Our Southern songbird flies

Pop singer-songwriter Bex Murray, of Lake Tekapo, during filming for her debut video Where Ever I...
Pop singer-songwriter Bex Murray, of Lake Tekapo, during filming for her debut video Where Ever I Go near Queenstown last week. Photo supplied.
Bex Murray will, to paraphrase her debut single, take a piece of Queenstown with her wherever her pop music career takes her on the other side of the world.

The ambitious Tekapo talent and former Wanaka resident was guest support act for Creedence Clearwater Revisited in February and performed as part of the welcome for China Southern Airlines at Millbrook resort last year.

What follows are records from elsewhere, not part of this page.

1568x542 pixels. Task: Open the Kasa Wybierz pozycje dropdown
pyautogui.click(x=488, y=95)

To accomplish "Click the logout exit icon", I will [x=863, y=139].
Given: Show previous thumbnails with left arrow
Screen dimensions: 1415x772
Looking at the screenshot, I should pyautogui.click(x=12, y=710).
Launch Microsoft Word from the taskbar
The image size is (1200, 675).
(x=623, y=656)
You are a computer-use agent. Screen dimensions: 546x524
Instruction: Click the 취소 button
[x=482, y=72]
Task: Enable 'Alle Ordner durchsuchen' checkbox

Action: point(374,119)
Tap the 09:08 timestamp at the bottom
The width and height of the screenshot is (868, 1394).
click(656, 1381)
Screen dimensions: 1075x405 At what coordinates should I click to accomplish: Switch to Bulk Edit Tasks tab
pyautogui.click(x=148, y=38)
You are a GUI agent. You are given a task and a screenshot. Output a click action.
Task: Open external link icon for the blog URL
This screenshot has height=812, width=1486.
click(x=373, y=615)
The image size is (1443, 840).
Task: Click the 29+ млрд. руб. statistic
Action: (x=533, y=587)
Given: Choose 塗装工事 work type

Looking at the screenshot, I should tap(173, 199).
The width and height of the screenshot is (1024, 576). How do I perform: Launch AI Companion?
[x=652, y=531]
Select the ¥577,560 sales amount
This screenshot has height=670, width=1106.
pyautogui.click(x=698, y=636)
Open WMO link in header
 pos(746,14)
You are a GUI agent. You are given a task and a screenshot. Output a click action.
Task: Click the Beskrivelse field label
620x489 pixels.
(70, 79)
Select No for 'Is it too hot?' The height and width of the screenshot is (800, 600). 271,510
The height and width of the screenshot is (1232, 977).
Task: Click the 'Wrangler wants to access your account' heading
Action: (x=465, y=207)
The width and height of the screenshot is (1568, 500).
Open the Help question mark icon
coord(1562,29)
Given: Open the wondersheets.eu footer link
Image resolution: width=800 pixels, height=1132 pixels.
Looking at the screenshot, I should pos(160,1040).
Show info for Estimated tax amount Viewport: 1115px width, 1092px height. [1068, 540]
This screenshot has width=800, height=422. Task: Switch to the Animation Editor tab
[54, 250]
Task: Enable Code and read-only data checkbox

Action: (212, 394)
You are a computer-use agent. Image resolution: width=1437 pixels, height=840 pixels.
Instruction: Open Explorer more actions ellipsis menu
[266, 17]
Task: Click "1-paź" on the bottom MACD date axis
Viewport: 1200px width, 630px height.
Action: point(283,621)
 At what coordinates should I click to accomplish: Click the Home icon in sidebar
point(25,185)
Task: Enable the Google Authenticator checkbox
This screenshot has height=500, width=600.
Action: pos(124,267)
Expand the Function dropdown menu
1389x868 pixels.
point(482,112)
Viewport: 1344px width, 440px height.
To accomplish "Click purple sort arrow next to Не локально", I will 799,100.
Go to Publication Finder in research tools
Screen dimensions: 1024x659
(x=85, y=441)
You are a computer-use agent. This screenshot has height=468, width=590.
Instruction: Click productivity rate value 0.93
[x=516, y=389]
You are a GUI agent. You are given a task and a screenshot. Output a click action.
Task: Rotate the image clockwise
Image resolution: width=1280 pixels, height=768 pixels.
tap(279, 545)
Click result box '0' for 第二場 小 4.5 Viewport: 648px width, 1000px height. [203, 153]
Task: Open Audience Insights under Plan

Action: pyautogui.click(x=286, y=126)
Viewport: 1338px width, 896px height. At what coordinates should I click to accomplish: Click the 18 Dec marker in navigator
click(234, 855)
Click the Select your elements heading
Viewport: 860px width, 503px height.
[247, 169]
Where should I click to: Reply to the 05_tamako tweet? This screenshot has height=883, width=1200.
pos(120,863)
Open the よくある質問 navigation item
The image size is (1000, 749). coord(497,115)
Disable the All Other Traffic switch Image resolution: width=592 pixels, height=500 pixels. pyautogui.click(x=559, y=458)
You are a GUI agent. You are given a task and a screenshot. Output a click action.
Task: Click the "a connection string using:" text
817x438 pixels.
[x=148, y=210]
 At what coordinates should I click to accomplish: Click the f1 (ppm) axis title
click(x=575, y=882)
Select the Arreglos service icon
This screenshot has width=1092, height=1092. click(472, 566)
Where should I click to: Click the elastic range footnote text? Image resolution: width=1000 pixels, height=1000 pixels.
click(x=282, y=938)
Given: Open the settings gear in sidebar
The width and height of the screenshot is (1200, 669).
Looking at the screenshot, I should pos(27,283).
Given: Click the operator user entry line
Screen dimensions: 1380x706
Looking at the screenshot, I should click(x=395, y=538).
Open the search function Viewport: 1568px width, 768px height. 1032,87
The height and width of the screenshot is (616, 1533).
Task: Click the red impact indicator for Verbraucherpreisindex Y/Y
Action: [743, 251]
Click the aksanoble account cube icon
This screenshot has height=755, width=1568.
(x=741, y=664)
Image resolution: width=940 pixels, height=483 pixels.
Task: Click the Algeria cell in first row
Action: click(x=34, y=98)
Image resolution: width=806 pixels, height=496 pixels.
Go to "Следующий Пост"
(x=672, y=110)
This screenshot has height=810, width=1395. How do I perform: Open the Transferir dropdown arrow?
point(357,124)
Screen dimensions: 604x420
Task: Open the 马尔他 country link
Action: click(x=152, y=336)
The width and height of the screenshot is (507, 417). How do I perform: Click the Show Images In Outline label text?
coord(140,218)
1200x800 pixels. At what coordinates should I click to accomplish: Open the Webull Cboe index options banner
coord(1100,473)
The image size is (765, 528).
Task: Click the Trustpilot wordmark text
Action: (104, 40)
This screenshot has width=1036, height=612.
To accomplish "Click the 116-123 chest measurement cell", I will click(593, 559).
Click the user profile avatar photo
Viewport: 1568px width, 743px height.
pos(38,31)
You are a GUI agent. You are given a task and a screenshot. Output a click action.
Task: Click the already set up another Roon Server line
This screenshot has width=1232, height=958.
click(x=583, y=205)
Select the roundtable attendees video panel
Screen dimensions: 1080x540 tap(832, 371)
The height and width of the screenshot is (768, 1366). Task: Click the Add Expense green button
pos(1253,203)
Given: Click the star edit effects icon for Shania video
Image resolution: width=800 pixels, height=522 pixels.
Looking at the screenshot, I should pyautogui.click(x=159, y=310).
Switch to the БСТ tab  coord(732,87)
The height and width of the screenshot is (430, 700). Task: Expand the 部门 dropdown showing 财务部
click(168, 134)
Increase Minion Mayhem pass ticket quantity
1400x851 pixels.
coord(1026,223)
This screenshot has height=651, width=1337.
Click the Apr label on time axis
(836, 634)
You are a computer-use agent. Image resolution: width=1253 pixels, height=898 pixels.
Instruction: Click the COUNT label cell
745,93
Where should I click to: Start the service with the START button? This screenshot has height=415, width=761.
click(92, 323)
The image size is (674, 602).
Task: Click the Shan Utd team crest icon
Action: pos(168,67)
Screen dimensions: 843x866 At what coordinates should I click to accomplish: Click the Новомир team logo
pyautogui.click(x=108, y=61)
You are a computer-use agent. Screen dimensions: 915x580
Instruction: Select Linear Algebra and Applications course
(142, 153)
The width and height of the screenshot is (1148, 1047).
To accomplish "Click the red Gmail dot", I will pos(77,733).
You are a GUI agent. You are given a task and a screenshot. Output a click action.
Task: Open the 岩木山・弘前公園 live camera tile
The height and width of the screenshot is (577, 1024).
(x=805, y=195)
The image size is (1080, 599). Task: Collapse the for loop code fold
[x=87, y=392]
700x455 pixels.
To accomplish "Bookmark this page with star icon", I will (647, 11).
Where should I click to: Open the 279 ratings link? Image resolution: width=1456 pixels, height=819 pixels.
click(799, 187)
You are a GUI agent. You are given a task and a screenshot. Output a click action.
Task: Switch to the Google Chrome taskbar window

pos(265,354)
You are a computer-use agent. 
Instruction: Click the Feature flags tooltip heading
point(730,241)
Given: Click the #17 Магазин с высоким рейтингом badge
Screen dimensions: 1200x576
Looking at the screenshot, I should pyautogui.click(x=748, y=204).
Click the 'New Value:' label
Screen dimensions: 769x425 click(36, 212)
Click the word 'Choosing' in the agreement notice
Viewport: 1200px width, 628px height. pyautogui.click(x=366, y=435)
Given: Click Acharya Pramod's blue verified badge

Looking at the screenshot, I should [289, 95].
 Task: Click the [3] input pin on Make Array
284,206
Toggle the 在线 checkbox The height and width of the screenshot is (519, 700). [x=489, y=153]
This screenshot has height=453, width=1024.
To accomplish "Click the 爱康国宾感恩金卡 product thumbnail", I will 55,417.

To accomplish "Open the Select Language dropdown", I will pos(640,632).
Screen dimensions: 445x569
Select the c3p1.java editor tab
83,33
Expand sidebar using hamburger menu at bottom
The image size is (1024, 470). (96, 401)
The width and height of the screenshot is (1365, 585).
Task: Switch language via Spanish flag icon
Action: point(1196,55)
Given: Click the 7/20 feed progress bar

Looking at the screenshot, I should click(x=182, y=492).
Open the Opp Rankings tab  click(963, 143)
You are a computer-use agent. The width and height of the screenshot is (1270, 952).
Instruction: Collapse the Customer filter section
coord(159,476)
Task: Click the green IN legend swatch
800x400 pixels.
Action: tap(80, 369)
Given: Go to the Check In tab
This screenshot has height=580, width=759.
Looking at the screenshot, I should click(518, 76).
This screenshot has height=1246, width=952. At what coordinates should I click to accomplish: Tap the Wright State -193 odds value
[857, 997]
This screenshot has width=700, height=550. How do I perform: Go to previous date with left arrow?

The country girl's star continued to rise and Bex showed off her powerful voice, stage presence and collection of songs, both original and covers, before 100 glamorously dressed friends and relatives in her home village of Lake Tekapo on Saturday night.

The occasion was the launch of her debut album Heart that Talks, inspired by thoughts and feelings she jotted down over the years in a notebook she carried.

Some tracks were co-written with pianist Stephen Small, who recorded and performed with the London Philharmonic Orchestra, Auckland Philharmonia and the New Zealand String Quartet.

The album was produced by Brady Blade (Brooke Fraser, Annabel Fay) in Auckland and Louisiana.

Guests on Saturday night clamoured to watch again and again the new video for Bex's up-tempo country tinged pop hit-in-waiting Where Ever I Go.

The high production value video stars Bex and was filmed at Branches High Country Station, near Queenstown, last week. Bex mustered and tailed sheep at Branches, which brother David managed.

The clip was expected to be posted on YouTube and the album would be available through the Bex Murray website next week.

Entertainer and family friend Frankie Stevens was master of ceremonies. He told the audience they were the first to hear he was married the weekend before.

Interviewed the morning after the night of music, dancing, fine food and a charitable auction Bex planned, the 25-year-old said the party was "awesome" and she was impatient to work on her next LP.

"It's taken me two years to do it and I've learned so much from this album. The next one will be spectacular," she said, laughing.

"I want to be touring with a big name this year and release a second album by the end of this year."

An early passion for performing as a child, including recording songs on a tape recorder in her bedroom at the age of 6, led to her mother, Carolyn, taking Bex countless miles from Lake Tekapo to Timaru each week for years for tap-dancing and ballet tuition, then singing lessons with Vicki McLeod.

The 15-year-old Bex specialised in drama and music at boarding school in Christchurch, where she took more singing lessons from Malcolm McNeil and Dame Malvina Major.

She performed with the New Zealand Royal Ballet and sang alongside Jackie Clarke, Frankie Stevens and the late Rob Guest.

Bex also performed national anthems at several international sporting events, regularly at charity functions and tributes such as at the function for former All Black captain Sean Fitzpatrick.

She moved to Auckland to work with top talent spotter Gray Bartlett, who mentored Hayley Westenra, Elizabeth Marvelly and Yulia, while working as a nanny and a barista and playing free gigs.

The Kiwi battler said she was determined to take her career forward, and travelled from New Zealand to South Africa on Monday, on the way to London with a two-year visa and a list of contacts in the music industry.

"I've been overseas since I was a teenager, but I've got used to be being home after five months. My parents are so supportive and I wouldn't be able to do it without them."